Bariatric Surgery and Microbes

I came across this recent research by Liou and colleagues, published in the journal ‘Science’:

In Vivo research has identified that after a gastric bypass is performed, intestinal microbiota consequently changes. Now this is not something unexpected, as a restrictive surgery such as the Roux en y gastric bypass, by the very nature of the name bypasses the stomach, therefore all of the gastric secretions which would usually be utilised to digest food and prepare it for entering the intestines are not being used as usual. The extent to which absorption is affected is dependent on the type of gastric bypass (there are proximal, distal and ‘mini’ variations) and the length of small intestine used in reconstruction of the GI tract, however absorption will be affected to some degree. Therefore it is no surprise that intestinal microbiota undergoes a radical change post-operation.


However what was interesting and unique in this research is that the transferral of microbiota from a mouse which had had a gastric bypass into a mouse that hadn’t undergone surgery seemingly caused the mouse who had had no surgery to lose weight. The rate of weight loss was significant, with around 20% of the weight loss effects occurring simply by microbial transfer. The mice given the microbiota did not suffer any alteration in food intake, but their adiposity reduced, along with around 5% body weight.

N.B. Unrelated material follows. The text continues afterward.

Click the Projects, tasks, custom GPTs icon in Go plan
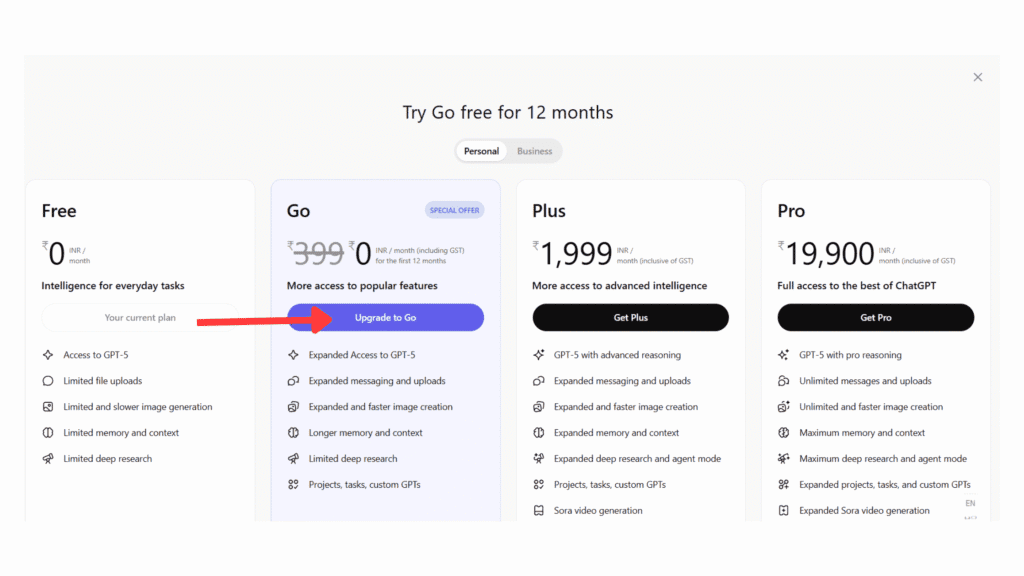Viewport: 1024px width, 576px height. coord(293,485)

As this is new research, it is still unclear whether the microbial and metabolic changes were directly linked, how the microbes may be altering metabolism and energy expenditure (is it through gut hormone signalling?), or indeed whether the same effect may be observed in humans, but this does seem promising for future research. Currently, fecal transplants are used for some illnesses which seemingly changes the gut microbiota aiding the illness to resolve, so perhaps this has some similar mechanism?  Possibly, if it were found effective in humans, without negative consequences, a suitable probiotic containing the microbiota reflective of a patient undergone gastric bypass could be marketed for weight loss. Reducing the need for invasive, costly and nutritionally restrictive surgery.